Moyo has even threatened to sue Mnangagwa, along with presidential spokesman George Charamba and Christopher Mushohwe, the Information Minister, for fomenting his troubles.
United Kingdom-based law lecturer, Alex Magaisa, this week said ZACC’s errors could completely jeopardise their case.
“The lesson in this is that law enforcement agents like ZACC and police must ensure that they get their procedural details right.
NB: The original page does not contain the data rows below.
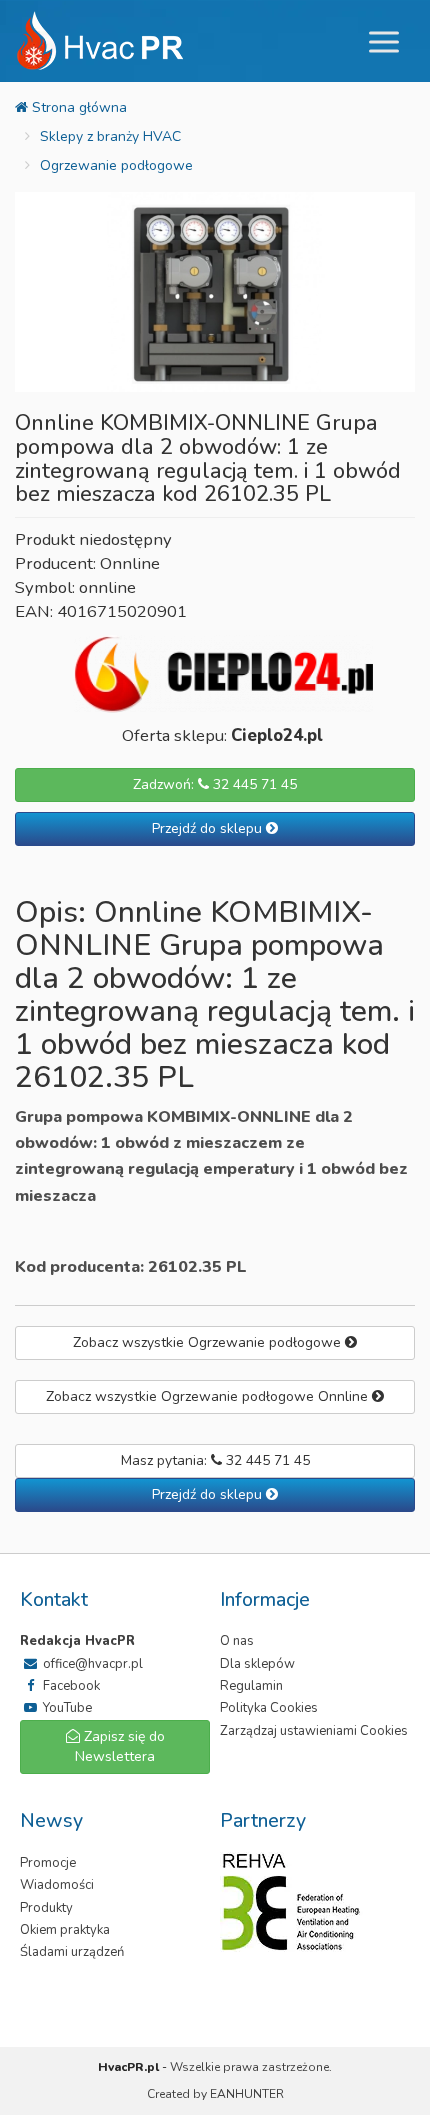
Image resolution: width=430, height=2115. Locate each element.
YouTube (66, 1708)
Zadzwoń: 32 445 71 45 (215, 784)
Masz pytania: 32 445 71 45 (215, 1460)
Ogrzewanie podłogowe (116, 165)
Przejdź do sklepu (209, 828)
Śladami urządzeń (72, 1952)
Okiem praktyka (65, 1930)
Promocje (48, 1863)
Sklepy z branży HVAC (110, 136)
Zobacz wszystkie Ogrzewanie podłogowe (209, 1342)
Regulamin (251, 1686)
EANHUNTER (247, 2094)
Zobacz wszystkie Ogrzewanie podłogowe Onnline (209, 1396)
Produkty (46, 1908)
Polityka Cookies (269, 1708)
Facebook (70, 1686)
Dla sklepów (257, 1664)
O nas (237, 1641)
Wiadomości (57, 1885)
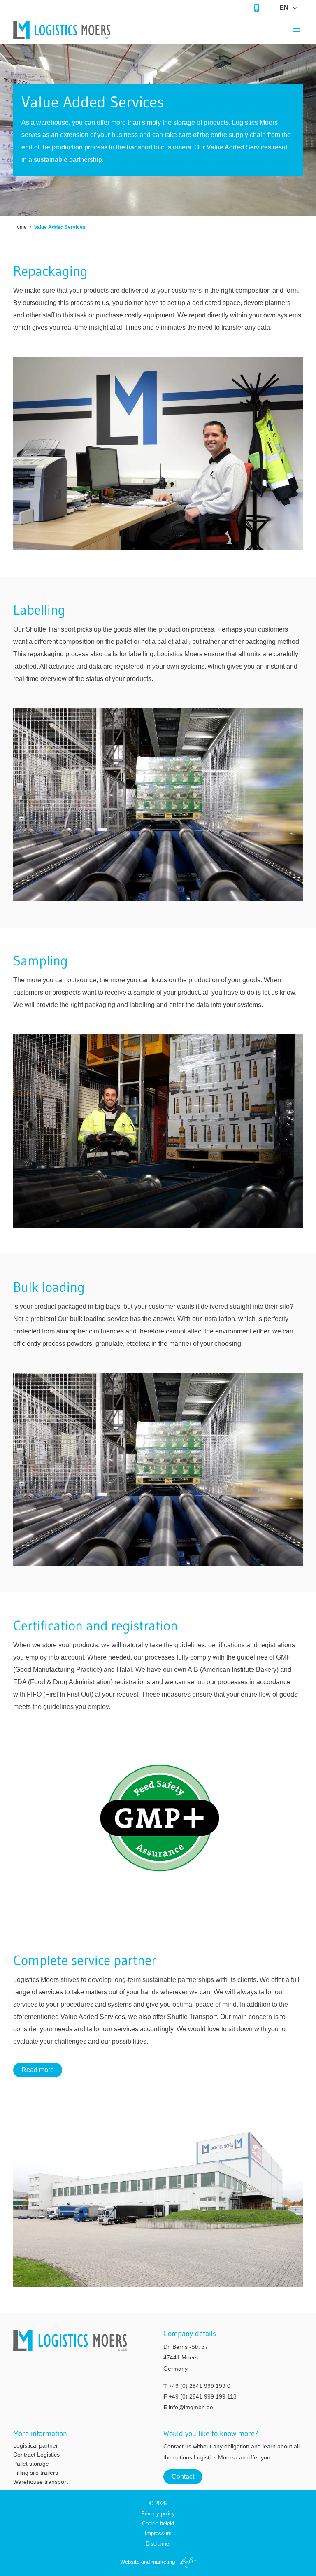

If they fail to adhere to procedural rules, they could avail easy opportunities for the accused to escape prosecution,” he wrote on his personal blog.
“If the court finds that ZACC acted unlawfully, it will have to make an order whether to stop prosecution permanently or make such an order as is appropriate in the circumstances,” he continued.
Harare lawyer, Philip Nyakutombwa, said the case is of such a sensitive and public nature that it is difficult to comprehend how or why ZACC could act outside its mandated power, thereby exposing the entire case to technicalities.
“They (ZACC) are conversant with their legal mandate and we assume they have the human capital and skills to know how to discharge of their mandate,” said Nyakutombwa.
“The outcome from the Constitutional Court is critical to the Magistrates Court case and compelling arguments are being made such that without having gone into the merits, the case may become a stillbirth,” he added, suggesting that the whole process could end up being reduced to mere political drama.
“One gets the feeling that this could have also been an orchestrated exposé that is meant to flex muscle as it were and show that the powers-that-be have damning information on all their politicians and can use it as and when they please,” he opined.
Nyakutombwa, however, thinks Mo-yo, if political aberrations are to be set aside, should still have his day in court.
“On merit, the accused must have his day in court; the State must prove its case beyond reasonable doubt and ultimately he must pay back the money,” he said.
Another lawyer, Takudzwa Mafongoya, said Moyo could might sue ZACC for wrongful arrest.
“He can sue for any prejudice suffered if it is proved that he was illegally arrested,” the lawyer said, adding that ZACC’s only option would be to ask the police to arrest Moyo since the Constitutional Court ruled that it does not have arresting powers.
“If ZACC does not have powers to arrest, it can still refer the matter to the police to arrest him.
“It might have bungled and raised dust, but if it has evidence, that will speak ultimately,” he said.
The NPA has conceded that it could not proceed to prosecute Moyo since his arrest was improperly handled.
While Moyo’s rivals could press hard to have him prosecuted, the political gamesmanships might complicate matters.
That the case has been consumed by heavy political influence cannot be disputed.
Twice, President Mugabe has ostensibly blocked Moyo’s arrest.
The first incident was when ZACC waylaid Moyo at the ZANU-PF national headquarters in Harare last month wanting to effect an arrest, but the move flopped after President Mugabe intervened.
He was also supposed to appear in court on Friday last week but reports suggested that President Mugabe ordered ZACC to allow him to skip court so that he could attend a graduation ceremony at the National University of Science and Technology.
The anti-graft body falls directly under President Mugabe’s office.